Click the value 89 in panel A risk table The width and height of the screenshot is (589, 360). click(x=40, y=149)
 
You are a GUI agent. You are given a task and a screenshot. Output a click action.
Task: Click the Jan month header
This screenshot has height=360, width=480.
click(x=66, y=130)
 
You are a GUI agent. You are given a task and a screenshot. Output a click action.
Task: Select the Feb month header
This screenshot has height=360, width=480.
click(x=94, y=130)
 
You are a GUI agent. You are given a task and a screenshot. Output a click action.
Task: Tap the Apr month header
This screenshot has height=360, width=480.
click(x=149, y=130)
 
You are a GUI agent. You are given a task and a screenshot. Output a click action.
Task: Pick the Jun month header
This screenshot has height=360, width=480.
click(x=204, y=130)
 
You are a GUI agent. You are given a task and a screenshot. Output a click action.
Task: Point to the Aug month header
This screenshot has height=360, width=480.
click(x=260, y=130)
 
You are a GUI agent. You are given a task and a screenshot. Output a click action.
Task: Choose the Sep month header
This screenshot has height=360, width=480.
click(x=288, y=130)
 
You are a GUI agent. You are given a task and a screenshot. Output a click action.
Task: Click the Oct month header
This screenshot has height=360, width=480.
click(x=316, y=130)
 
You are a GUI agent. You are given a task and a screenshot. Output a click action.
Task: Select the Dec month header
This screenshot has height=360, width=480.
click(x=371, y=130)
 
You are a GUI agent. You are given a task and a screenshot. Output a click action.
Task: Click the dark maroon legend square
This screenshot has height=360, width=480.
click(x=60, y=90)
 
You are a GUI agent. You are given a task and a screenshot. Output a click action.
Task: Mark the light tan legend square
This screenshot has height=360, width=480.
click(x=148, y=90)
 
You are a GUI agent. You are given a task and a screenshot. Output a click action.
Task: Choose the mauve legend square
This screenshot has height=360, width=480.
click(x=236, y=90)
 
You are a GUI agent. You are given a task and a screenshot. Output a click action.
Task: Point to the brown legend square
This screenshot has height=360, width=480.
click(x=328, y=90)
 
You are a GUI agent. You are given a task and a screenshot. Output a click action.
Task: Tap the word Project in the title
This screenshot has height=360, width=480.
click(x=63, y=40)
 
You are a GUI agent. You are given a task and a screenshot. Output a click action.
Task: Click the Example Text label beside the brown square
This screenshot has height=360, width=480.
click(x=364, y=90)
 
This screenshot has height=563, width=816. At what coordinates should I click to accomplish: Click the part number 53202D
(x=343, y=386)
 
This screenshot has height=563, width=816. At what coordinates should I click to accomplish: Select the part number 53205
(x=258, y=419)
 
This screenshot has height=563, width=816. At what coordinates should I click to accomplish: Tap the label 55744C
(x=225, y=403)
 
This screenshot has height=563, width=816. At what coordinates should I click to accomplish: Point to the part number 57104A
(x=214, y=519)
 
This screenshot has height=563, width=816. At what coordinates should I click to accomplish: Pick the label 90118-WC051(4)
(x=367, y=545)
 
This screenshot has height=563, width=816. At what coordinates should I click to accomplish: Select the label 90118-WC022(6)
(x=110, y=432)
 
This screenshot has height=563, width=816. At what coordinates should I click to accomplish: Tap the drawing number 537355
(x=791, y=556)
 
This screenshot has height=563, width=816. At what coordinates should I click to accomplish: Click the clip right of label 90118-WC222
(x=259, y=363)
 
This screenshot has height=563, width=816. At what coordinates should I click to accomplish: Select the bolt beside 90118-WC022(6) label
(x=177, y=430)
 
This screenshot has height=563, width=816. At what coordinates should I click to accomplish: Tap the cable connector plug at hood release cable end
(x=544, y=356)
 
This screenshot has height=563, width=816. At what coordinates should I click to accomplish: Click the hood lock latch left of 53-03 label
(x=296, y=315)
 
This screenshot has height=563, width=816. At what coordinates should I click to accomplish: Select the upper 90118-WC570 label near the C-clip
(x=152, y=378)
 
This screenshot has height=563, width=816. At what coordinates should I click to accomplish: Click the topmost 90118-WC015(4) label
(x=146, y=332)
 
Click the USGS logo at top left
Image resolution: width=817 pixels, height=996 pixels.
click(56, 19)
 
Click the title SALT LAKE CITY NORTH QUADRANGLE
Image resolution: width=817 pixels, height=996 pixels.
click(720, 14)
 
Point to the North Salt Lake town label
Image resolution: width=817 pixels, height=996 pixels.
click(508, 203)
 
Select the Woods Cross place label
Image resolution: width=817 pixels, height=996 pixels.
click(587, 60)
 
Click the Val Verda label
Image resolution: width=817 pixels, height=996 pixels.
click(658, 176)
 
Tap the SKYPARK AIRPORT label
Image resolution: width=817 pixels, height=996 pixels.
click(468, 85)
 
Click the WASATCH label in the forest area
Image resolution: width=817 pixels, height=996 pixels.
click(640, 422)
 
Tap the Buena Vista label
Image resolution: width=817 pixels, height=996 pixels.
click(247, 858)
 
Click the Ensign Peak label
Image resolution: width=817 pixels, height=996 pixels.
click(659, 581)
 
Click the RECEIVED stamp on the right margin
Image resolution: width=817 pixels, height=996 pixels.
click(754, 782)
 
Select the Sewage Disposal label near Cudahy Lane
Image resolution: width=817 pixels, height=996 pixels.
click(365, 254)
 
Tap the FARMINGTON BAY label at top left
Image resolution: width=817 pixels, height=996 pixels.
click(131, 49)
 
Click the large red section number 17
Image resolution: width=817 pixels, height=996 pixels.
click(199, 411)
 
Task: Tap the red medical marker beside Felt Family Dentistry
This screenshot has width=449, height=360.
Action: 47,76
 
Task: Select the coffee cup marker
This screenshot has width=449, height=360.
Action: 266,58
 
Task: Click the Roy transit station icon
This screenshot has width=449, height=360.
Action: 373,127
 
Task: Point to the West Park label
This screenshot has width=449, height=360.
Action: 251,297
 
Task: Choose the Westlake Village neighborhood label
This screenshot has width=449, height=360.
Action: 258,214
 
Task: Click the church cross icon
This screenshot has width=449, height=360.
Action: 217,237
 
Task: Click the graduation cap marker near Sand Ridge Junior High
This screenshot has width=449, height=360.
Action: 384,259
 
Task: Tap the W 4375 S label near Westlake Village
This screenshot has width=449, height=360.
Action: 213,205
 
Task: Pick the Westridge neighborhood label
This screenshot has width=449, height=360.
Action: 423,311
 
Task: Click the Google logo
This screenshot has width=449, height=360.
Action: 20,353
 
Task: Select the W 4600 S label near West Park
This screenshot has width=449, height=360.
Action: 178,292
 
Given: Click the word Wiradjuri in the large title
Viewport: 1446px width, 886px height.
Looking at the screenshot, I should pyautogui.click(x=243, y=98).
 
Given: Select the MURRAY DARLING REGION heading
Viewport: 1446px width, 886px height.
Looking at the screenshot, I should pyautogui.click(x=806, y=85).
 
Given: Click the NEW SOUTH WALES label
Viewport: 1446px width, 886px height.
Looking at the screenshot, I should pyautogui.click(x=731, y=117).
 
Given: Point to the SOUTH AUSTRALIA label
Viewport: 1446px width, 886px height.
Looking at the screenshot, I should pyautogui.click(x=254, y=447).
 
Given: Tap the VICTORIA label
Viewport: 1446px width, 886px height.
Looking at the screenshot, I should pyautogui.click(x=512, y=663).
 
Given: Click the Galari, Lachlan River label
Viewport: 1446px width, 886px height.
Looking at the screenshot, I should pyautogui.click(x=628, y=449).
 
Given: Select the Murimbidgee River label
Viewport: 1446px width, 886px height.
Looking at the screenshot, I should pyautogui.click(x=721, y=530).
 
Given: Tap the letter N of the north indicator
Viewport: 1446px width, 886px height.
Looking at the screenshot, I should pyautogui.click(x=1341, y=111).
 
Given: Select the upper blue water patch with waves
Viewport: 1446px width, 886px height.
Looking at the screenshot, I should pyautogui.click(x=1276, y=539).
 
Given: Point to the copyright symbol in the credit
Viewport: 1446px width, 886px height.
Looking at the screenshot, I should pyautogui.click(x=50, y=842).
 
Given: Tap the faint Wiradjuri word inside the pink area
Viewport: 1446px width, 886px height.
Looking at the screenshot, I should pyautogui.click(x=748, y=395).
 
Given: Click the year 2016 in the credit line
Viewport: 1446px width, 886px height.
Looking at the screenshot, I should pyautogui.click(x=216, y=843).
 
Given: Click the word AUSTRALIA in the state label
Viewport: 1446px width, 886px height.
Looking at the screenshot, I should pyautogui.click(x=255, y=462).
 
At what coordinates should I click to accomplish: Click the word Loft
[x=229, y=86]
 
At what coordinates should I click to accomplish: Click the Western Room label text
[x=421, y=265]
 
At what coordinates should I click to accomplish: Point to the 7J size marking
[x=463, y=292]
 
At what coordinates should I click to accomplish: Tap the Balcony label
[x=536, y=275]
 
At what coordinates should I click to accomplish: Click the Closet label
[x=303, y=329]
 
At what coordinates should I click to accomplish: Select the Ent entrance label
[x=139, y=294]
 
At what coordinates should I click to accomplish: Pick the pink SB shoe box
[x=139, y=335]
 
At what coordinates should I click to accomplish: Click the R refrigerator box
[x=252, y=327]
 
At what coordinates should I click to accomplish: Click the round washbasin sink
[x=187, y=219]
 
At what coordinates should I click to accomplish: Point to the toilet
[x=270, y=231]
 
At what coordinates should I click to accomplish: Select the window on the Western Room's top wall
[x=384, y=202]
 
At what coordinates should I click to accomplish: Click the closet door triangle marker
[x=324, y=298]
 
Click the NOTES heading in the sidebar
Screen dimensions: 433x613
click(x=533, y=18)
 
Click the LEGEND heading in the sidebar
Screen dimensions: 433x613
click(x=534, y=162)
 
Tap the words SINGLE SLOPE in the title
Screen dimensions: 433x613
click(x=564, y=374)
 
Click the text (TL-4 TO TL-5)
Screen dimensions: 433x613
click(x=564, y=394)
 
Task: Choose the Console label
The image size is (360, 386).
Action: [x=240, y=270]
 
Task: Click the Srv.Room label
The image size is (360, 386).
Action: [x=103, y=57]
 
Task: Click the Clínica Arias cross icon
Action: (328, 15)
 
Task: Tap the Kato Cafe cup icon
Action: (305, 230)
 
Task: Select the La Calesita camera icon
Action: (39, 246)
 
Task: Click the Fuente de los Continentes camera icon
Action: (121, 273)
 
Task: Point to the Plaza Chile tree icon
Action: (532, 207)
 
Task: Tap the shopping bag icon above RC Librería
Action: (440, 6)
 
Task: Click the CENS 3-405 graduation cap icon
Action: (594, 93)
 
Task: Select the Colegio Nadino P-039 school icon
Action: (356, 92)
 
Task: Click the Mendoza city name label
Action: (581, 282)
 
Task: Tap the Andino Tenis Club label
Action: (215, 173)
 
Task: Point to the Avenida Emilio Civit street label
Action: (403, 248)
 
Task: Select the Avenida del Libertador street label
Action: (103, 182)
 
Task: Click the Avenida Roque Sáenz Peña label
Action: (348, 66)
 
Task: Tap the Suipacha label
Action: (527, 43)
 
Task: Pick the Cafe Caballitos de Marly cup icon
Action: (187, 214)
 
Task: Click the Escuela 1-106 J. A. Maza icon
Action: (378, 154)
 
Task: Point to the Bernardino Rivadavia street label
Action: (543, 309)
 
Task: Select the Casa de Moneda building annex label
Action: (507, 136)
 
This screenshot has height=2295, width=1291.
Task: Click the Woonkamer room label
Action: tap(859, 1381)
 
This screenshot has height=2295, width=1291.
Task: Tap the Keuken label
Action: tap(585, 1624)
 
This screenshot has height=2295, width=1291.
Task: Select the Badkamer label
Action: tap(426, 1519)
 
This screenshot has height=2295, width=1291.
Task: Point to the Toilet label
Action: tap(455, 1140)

---------------

GIVEN REQUEST: Rename "header" to "heading" in the entries from the start up to and including the line with "click(x=60, y=90)", and give those lines with nothing else changed.

WRITTEN ANSWER:
Click the value 89 in panel A risk table The width and height of the screenshot is (589, 360). click(x=40, y=149)
 
You are a GUI agent. You are given a task and a screenshot. Output a click action.
Task: Click the Jan month heading
This screenshot has height=360, width=480.
click(x=66, y=130)
 
You are a GUI agent. You are given a task and a screenshot. Output a click action.
Task: Select the Feb month heading
This screenshot has height=360, width=480.
click(x=94, y=130)
 
You are a GUI agent. You are given a task and a screenshot. Output a click action.
Task: Tap the Apr month heading
This screenshot has height=360, width=480.
click(x=149, y=130)
 
You are a GUI agent. You are given a task and a screenshot. Output a click action.
Task: Pick the Jun month heading
This screenshot has height=360, width=480.
click(x=204, y=130)
 
You are a GUI agent. You are given a task and a screenshot. Output a click action.
Task: Point to the Aug month heading
This screenshot has height=360, width=480.
click(x=260, y=130)
 
You are a GUI agent. You are given a task and a screenshot. Output a click action.
Task: Choose the Sep month heading
This screenshot has height=360, width=480.
click(x=288, y=130)
 
You are a GUI agent. You are given a task and a screenshot. Output a click action.
Task: Click the Oct month heading
This screenshot has height=360, width=480.
click(x=316, y=130)
 
You are a GUI agent. You are given a task and a screenshot. Output a click action.
Task: Select the Dec month heading
This screenshot has height=360, width=480.
click(x=371, y=130)
 
You are a GUI agent. You are given a task and a screenshot. Output a click action.
Task: Click the dark maroon legend square
This screenshot has height=360, width=480.
click(x=60, y=90)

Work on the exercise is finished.